Stuff I’ve Seen (Part I)

7 02 2012

OB has been an interesting experience so far, and one thing I haven’t really talked about yet are the patients.  They are, after all, supposed to be the primary object of my attention.

In my previous rotations, I saw sick people.  Most of the patients I see now are young, healthy women.  Sure, some have gestational diabetes or hypertension, but after delivering their babies they will go back to being young and healthy.  The site where I’m doing the rotation is very high-traffic and because it is inner-city, the patient population reflects that.  About a quarter of the women I’ve seen are teenagers (ages 15-19), more than half are early 20’s; the oldest I’ve seen was 40.  About 5% were married, and I don’t know for sure how many fathers of the babies will have an active role in the child’s life.  Most are on Medicaid, a small percentage of them have private insurance, and the rest are uninsured.  Half bottle-feed and half breastfeed (I’ve yet to see someone choose formula who wasn’t on Medicaid and getting state assistance).  Every woman has taken prenatal vitamins.  So that’s the first-week demographic based on what I’ve seen so far.

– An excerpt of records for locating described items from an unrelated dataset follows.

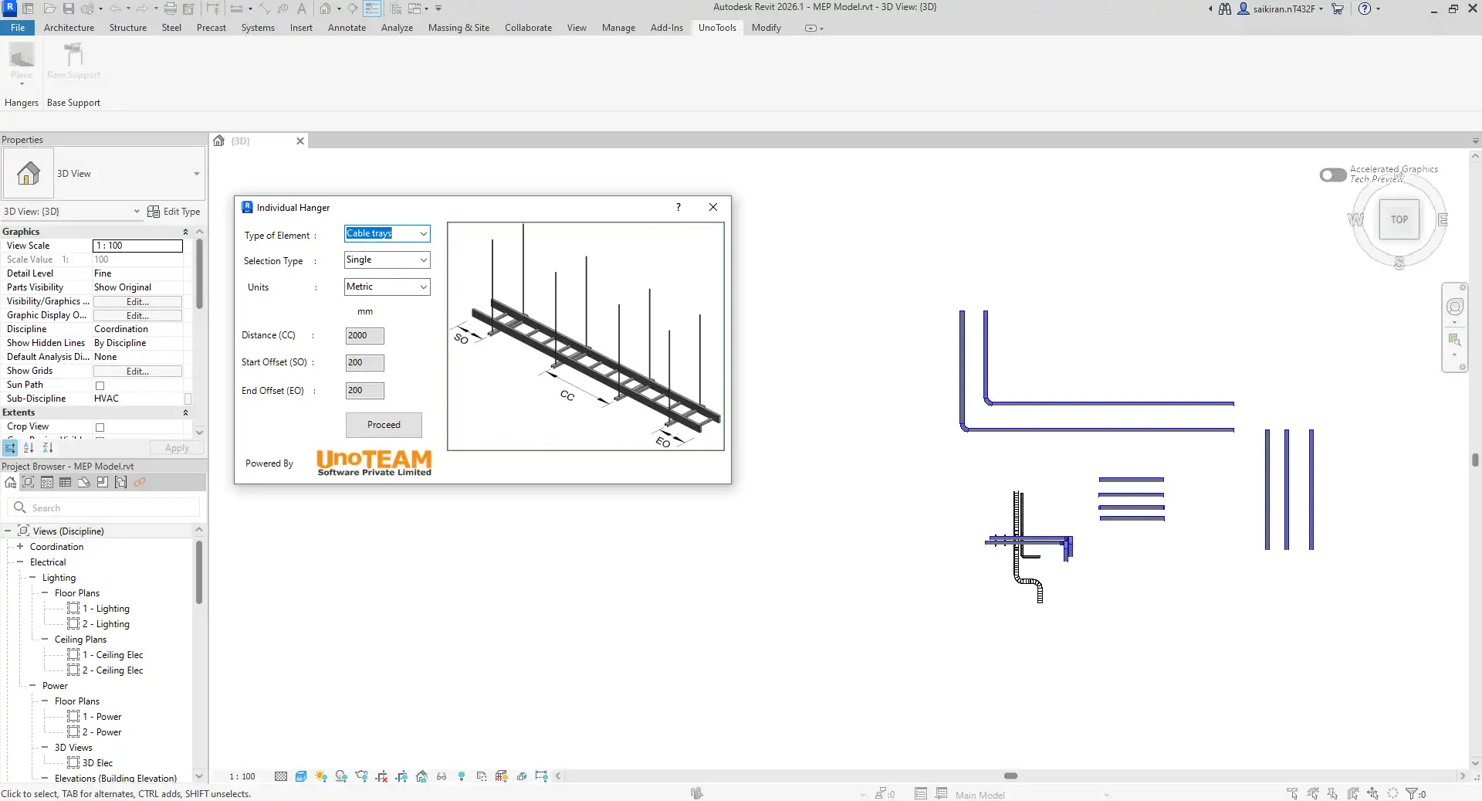This screenshot has width=1482, height=801.
Task: Click the Print icon in quick access toolbar
Action: [170, 8]
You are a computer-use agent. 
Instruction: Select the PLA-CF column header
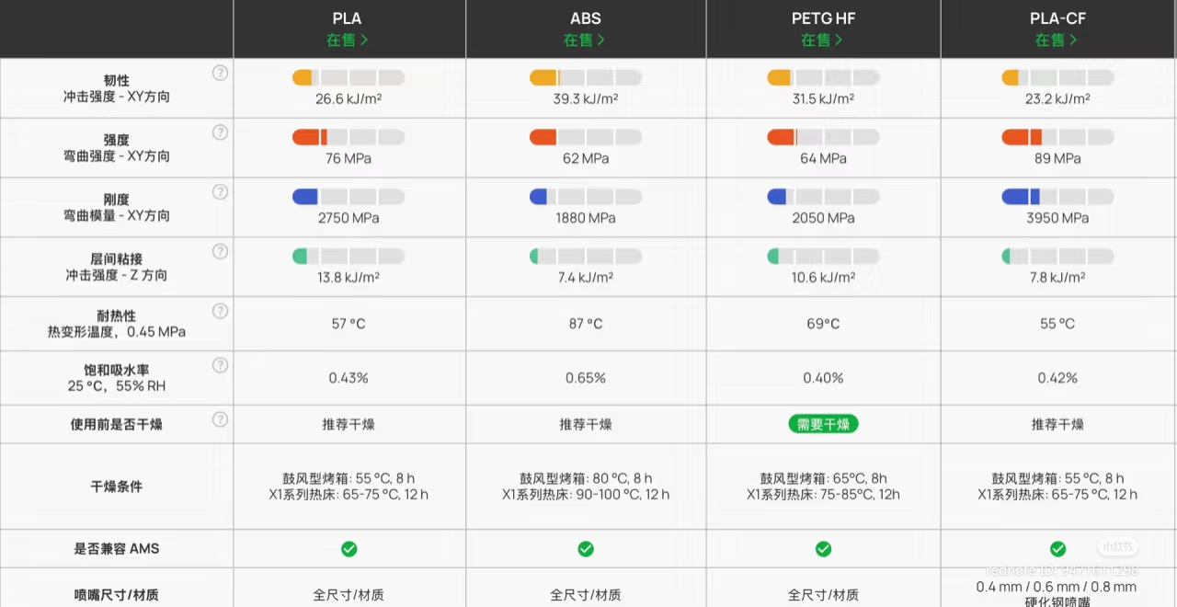1057,18
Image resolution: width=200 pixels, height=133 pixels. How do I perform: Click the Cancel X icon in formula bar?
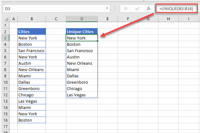click(126, 9)
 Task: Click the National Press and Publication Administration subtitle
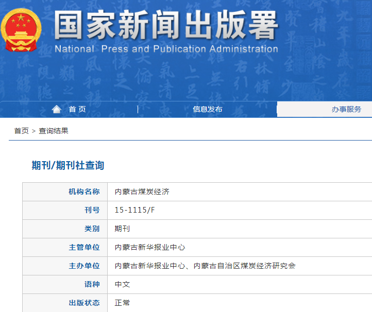point(166,49)
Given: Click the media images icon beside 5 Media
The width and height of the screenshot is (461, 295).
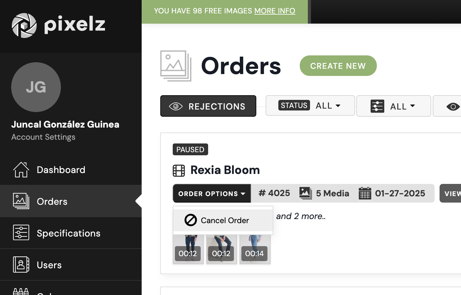Looking at the screenshot, I should pos(305,193).
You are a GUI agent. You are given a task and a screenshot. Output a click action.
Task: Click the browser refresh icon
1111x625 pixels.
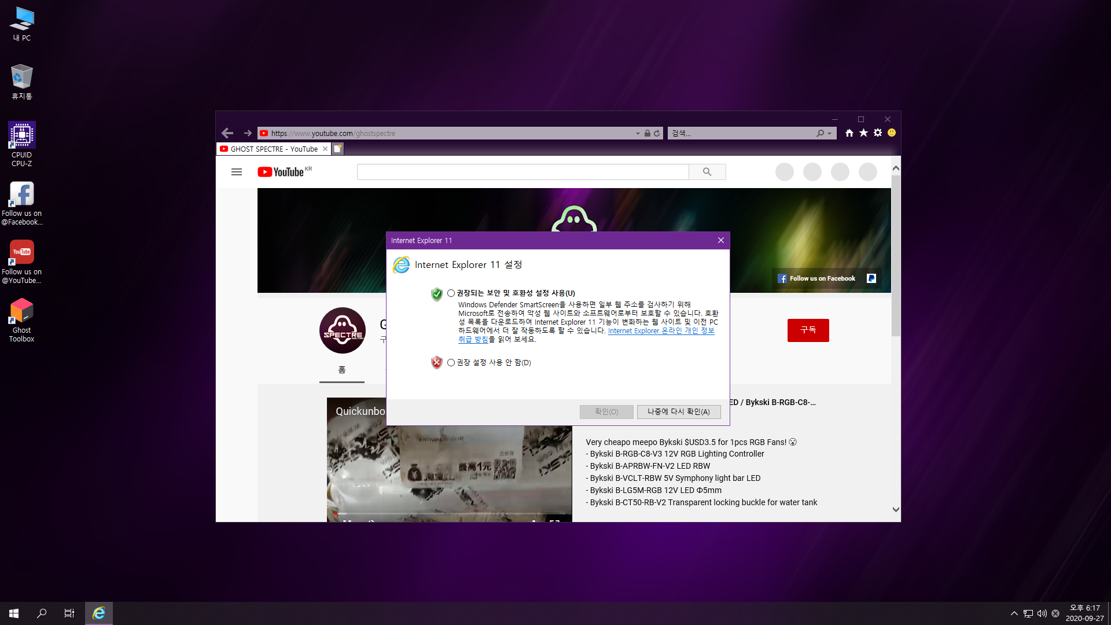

Today in the blog will be the first in a series of posts entitled “Stuff I’ve Seen.”  Super creative name title, I know, but it’s been another one of those 14 hour days and maybe a better name will spark my neurons when I’m thinking about something else (or, as so often happens in clinic, not thinking at all).  Because every case here is interesting, but I don’t want to bore you with a massive case-centered reflection on each one.  So here we go:

1.   There was recently baby girl here named Princess. Now before y’all are up in arms about a potential HIPPA violation here, remember that 1. This is only a first name, and 2. If this name was unique I would not have written it.  Which is why this is amusing.  Princess is like the 700th most common girl’s name, so it’s not unique. The name Unique (all 20-something spellings included) is around 800th.  And in case you’re interested, the name Prince is about 520th in popularity among boy’s names.  That’s really all that needs to be written about this subject, but rest assured I will keep an eye out for the unusual names 😉

2.   The lengths that doctors go to in order to make sure their patients’ treatments are covered by insurance never ceases to amaze me.  Picture this—a woman has 5 kids and wants to get her tubes tied, but her insurance is through a Catholic provider and they won’t pay for a “tubal ligation.”  So what does the doc do?  A slightly more complex procedure by which two slits are made in the uterus, the tubes are cut, and the bits still connected to the uterus are folded into the uterus with the edges tucked and sewn into the slits there that the surgeon made before.  The result?  Sterility.  The irony here is that when you just tie the tubes with string, it’s less effective birth control than the Catholic-insurance-approved method.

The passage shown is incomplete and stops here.